In a study conducted by Aon Hewitt among more than nine million employees at over 1,000 organisations in 164 countries, nearly seven out of ten (67 per cent) employees in the Middle East and Africa said they are committed to their work.
The number is the second-highest in the world. Latin America emerged as the region with the most engaged workers. Those in the North America were ranked the third-most committed, followed by Asia Pacific and Europe.
Workers who are engaged are those who are committed to and have passion for their jobs, thus they are likely to be performing well and helping their organisations grow.
Several studies have shown that companies with engaged employees are financially better off than those whose staff are emotionally disconnected.
A five per cent increase in employee engagement is linked to a three per cent rise in an organisation’s revenue growth.
“The financial implications of engaged workforce are significant. Our research reveals consistent, statistically significant relationships between higher levels of employee engagement and financial performance,”
In another research, employees who are committed to their companies put in 57 per cent more effort on the work and are 87 per cent less likely to resign, compared to those who are emotionally disconnected.
Among the reasons many employees care about their jobs is that they believe there are opportunities for growth if they put more effort in what they do.
Aon Hewitt’s study showed that the top drivers for employee engagement in the region are career opportunities, employee value proposition and recognition programs.
However, compared to last year’s study, employees’ perceptions about HR practices plummeted by 24 per cent, while satisfaction about salaries remained flat.
Across the world, employee engagement levels remained flat at 61 per cent, with workers’ perceptions about their work experience dropping 28 percentage points in 2014.
Dr.
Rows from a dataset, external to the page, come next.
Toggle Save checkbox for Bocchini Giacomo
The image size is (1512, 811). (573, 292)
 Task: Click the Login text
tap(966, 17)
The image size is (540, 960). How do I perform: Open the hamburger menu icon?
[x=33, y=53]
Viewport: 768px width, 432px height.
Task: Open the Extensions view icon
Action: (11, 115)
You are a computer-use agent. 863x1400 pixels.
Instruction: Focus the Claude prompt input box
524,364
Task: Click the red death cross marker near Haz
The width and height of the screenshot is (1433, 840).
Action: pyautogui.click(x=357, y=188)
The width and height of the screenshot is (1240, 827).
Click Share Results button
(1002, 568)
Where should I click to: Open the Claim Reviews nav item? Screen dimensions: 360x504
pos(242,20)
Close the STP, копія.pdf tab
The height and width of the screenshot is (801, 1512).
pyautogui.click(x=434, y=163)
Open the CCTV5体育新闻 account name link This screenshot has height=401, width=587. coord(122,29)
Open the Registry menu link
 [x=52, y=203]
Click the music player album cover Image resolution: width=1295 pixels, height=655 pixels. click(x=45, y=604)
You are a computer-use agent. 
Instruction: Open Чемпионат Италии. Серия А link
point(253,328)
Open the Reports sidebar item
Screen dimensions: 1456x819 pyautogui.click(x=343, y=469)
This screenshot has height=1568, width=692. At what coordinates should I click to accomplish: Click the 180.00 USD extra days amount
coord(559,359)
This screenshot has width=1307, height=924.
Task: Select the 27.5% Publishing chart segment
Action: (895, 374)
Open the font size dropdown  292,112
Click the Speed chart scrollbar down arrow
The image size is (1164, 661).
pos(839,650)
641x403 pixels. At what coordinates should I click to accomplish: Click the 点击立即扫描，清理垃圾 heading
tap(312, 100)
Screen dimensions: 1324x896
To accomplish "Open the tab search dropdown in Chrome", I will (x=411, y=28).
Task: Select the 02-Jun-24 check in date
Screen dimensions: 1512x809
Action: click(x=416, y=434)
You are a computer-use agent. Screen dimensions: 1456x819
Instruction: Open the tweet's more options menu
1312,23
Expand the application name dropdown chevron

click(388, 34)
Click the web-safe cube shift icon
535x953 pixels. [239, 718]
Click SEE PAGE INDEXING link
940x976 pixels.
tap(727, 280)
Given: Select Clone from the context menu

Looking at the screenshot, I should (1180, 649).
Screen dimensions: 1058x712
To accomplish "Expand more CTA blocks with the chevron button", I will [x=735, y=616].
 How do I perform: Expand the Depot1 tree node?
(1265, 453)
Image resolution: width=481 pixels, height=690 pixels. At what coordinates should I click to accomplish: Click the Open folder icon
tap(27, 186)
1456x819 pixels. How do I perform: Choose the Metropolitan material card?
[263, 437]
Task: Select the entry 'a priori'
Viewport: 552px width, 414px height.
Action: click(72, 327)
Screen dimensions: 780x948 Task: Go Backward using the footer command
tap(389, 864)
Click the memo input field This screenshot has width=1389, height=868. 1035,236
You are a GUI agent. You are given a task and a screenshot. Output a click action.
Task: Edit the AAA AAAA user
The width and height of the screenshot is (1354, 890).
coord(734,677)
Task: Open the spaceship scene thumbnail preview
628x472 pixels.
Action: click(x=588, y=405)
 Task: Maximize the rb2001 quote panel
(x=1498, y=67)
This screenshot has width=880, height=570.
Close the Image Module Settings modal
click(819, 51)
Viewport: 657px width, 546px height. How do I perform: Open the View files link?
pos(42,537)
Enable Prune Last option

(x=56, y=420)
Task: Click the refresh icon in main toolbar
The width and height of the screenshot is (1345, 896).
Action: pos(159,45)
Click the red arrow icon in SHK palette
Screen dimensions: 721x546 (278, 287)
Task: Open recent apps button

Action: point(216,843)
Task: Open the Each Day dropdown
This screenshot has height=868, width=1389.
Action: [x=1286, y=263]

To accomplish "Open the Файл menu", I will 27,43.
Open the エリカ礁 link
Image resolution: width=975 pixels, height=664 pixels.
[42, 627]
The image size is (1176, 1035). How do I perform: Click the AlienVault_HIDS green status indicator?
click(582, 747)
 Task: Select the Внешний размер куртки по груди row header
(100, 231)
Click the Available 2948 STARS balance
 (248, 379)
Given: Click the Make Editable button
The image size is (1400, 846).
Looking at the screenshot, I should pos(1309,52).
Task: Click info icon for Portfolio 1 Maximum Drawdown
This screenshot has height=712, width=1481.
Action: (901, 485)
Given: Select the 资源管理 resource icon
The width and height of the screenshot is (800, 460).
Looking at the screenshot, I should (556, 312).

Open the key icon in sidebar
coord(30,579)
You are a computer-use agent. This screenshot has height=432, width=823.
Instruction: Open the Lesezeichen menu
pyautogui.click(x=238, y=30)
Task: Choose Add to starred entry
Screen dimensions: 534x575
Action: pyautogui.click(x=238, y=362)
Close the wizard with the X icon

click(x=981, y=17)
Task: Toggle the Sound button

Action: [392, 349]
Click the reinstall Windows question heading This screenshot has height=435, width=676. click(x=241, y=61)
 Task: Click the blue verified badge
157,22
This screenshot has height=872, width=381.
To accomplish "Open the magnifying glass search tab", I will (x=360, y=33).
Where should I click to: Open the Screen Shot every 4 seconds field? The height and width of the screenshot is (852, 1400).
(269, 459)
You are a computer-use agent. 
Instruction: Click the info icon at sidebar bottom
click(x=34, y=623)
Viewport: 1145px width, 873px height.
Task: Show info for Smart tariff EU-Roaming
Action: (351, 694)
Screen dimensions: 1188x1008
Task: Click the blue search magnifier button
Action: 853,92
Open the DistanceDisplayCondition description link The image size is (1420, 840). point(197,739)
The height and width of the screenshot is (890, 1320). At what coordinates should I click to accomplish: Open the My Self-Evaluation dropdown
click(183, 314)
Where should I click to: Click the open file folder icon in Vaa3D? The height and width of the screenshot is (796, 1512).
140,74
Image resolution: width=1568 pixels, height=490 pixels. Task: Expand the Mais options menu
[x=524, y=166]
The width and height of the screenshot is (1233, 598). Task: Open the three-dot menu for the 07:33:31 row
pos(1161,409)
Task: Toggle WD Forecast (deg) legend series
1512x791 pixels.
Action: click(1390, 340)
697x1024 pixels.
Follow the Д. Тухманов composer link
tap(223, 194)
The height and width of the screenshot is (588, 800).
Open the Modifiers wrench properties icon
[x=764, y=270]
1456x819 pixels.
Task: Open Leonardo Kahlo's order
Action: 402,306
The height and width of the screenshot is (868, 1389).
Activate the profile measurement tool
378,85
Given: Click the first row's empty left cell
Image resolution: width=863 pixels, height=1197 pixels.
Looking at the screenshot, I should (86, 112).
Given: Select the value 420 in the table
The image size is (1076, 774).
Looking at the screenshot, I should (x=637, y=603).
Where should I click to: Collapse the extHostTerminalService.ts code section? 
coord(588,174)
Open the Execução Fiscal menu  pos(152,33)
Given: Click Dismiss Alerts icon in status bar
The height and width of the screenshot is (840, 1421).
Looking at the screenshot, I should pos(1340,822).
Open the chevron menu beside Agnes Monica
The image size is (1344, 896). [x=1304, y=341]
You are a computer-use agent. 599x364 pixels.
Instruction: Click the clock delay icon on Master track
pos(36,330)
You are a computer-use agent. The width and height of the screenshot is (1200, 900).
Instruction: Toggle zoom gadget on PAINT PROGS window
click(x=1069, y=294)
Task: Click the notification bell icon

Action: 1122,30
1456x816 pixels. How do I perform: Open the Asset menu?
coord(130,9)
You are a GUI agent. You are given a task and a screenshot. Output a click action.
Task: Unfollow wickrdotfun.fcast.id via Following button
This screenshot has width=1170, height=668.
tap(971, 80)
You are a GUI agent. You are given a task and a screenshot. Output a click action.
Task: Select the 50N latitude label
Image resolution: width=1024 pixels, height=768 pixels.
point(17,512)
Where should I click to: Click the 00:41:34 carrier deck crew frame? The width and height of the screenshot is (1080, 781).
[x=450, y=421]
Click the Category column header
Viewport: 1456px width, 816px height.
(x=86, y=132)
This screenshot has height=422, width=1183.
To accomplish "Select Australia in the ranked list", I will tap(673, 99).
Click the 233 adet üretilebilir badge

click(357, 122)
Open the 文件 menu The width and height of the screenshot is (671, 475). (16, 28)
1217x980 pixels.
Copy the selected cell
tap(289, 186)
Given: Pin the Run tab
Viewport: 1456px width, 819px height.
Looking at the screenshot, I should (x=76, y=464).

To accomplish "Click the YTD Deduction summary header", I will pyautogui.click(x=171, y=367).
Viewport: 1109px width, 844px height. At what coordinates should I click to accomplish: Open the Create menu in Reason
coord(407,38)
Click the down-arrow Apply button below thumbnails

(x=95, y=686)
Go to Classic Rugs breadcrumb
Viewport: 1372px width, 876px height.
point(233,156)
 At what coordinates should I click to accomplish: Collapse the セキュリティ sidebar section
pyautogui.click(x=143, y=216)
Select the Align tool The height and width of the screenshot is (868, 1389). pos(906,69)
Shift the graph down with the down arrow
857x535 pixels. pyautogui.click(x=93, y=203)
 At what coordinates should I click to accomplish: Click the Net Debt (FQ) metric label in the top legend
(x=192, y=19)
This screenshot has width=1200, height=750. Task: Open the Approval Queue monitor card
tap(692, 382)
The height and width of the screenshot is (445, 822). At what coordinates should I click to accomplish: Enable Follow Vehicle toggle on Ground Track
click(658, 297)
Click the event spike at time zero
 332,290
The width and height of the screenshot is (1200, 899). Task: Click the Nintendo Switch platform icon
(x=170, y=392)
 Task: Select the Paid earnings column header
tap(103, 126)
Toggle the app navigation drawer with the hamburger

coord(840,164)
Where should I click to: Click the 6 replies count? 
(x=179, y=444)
Ken Oehler, Aon Hewitt’s global engagement practice leader, warned that any improvements in engagement levels could be offset by rising employee dissatisfaction with a number of work-related resources and programs that enable them to effectively perform.
“Employees who are engaged, but not empowered, are more likely to be frustrated, burned out and become disengaged, which puts organisations at risk of having suboptimal productivity and higher-than-average employee turnover.”
Aon Hewitt’s study found that globally, employees’ satisfaction about career opportunities, the main driver of engagement, has dropped by three percentage points.
About half of the global population are also not happy with salary, as well as their companies’ employee value proposition, reputation and innovation.